🎉 [Gate 30 Million Milestone] Share Your Gate Moment & Win Exclusive Gifts!
Gate has surpassed 30M users worldwide — not just a number, but a journey we've built together.
Remember the thrill of opening your first account, or the Gate merch that’s been part of your daily life?
📸 Join the #MyGateMoment# campaign!
Share your story on Gate Square, and embrace the next 30 million together!
✅ How to Participate:
1️⃣ Post a photo or video with Gate elements
2️⃣ Add #MyGateMoment# and share your story, wishes, or thoughts
3️⃣ Share your post on Twitter (X) — top 10 views will get extra rewards!
👉
IEA Confirms Oil Markets Will Stay Oversupplied as Global Demand Peaks by 2029
The global oil market is on the brink of a major transition. For over a decade, demand growth has been heavily driven by China’s economic surge and the United States’ shale boom. But according to the International Energy Agency’s (IEA) new medium-term outlook, the script is now changing. While global oil demand will continue to grow modestly until the end of this decade, the pace is slowing, and a peak may arrive sooner than many expected.
Amid heightened geopolitical tensions and transitions to electrified economies, the IEA posits that oil markets are beginning a structurally different era. The IEA forecasts that global oil demand will peak in 2029 at 105.6 mbd and begin to decline thereafter. At the same time, global production capacity is set to reach 114.7 mbd by 2030. And this increasing surplus indicates an oversupplied oil market, barring supply shocks and political unrest.
China’s Oil Demand to Peak in 2027 Due to EV Surge
China is now perhaps the most influential change in the oil supply landscape. Once the major contributor to oil consumption growth in the world, China is now projected to reach a demand plateau by 2027. The main reasons? Rapid electric vehicle penetration, development of high-speed rail, and a rising trend in shipping using natural gas instead of oil.
The IEA has assessed that oil use in China will be only slightly above oil use in 2024, in 2030. This represents a massive reduction from the 2024 1 million bpd growth projected just a year ago. Supply and demand leverage can quickly change the scope and velocity with which technology and government policy is reshaping the energy landscape – especially in rapidly evolving economies.

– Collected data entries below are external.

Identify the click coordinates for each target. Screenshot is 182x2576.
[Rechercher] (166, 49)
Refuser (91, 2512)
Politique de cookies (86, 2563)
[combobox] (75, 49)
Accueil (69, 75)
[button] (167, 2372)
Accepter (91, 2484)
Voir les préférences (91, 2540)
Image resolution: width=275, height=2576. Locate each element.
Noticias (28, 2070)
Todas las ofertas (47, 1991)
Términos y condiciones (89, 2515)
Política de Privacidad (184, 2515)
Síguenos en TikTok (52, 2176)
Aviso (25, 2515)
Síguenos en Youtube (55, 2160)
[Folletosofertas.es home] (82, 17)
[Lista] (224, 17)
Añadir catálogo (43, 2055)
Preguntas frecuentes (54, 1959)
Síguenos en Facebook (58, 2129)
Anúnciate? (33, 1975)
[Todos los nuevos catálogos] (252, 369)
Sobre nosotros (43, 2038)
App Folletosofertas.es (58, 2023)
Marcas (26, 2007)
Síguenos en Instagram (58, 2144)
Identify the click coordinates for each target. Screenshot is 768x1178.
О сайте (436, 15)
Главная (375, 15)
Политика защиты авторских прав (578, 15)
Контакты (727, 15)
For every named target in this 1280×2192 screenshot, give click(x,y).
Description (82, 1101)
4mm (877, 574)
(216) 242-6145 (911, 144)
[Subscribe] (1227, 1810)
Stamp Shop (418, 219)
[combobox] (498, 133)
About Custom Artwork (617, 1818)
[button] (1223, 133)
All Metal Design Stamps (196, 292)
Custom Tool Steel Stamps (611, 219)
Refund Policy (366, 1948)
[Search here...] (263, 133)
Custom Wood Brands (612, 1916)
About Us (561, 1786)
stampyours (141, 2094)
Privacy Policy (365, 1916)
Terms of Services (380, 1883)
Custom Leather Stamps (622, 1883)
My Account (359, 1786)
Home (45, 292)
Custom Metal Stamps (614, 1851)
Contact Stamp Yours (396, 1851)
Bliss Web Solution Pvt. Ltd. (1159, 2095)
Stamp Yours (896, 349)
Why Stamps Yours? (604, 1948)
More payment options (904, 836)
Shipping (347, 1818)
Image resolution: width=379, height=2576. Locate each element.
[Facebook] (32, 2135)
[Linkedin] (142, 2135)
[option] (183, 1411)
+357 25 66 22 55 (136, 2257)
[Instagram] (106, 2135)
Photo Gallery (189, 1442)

U.S. Oil Demand to Remain Resilient Amid Cheaper Gas and Slow EV Growth
While a slowdown in China’s demand may be unfolding, the United States paints a different picture. The IEA has revised its forecast of U.S. oil consumption in 2030 upward by 1.1 million bpd. Two main elements contributed to the revised upward consumption projection: low gasoline prices and electric vehicle adoption being slower than anticipated
In 2024, EV sales have plateaued in the U.S., and this year’s forecast for 2030 Evs will only represent 20 percent of car sales compared to last year’s estimate of 55 percent. Also, a political shift with the Trump administration rolling back regulations that encouraged an emphasis on electric vehicles has solidified the reliance on oil.
Oil Supply Set to Outpace Demand Even During Global Uncertainty
Whatever those more significant regional divergences, the overall narrative remains intact, supply is expanding at a faster rate than demand. The IEA estimates global production capacity growth of over 5 million barrels per day (bpd) by 2030 all contributed from the US, Canada, Brazil, Guyana, and Argentina. Aside from OPEC+ beginning to slowly release production from existing cuts, it is anticipated this supply increase will surpass demand increase.
There are also expected contributions from non-crude liquids including natural gas liquids (NGLs). The IEA said much of this addition will come from upstream petrochemical feedstock growth, not from fuel production; though IEA also acknowledged rising geopolitical uncertainty and risk, specifically in the Middle East region including Israel and Iran, could influence the overall supply outlook for oil, which appeared otherwise stable.
Petrochemicals to Dominate Oil Demand Growth From 2026 Onwards
Now, petrochemicals are the leading its consumers of oil where transportation fuels demand is almost no longer increasing and may start declining. The IEA expects that petrochemical production will consume one out of six barrels of oil in 2030. This change is very relevant in a changing landscape, particularly with refining, which, as indicated, is flattening while refinery capacity is expected to outproduce what we need. More closures and reductions are likely to occur over the next few years as the industry strives to rebalance production with demand while relieving potential overcapacity.
Oversupply Looms but Geopolitical Risks Keep Market on Edge
The IEA’s latest data delivers a clear message: the oil market may remain well supplied through 2030, thanks to soaring production and a plateau in global oil demand. China’s early peak, the U.S.’s unexpected resilience, and the rise of petrochemicals collectively indicate a reshaped market landscape.
However, the situation is not wholly assured. The equilibrium of this balance could readily be disrupted by geopolitical shocks or sudden shifts in energy policy. As the world moves towards newer energy forms, it will be up to the oil industry to manage that volatility while preparing for a future where electric vehicle uptake and cleaner fuels become commonplace.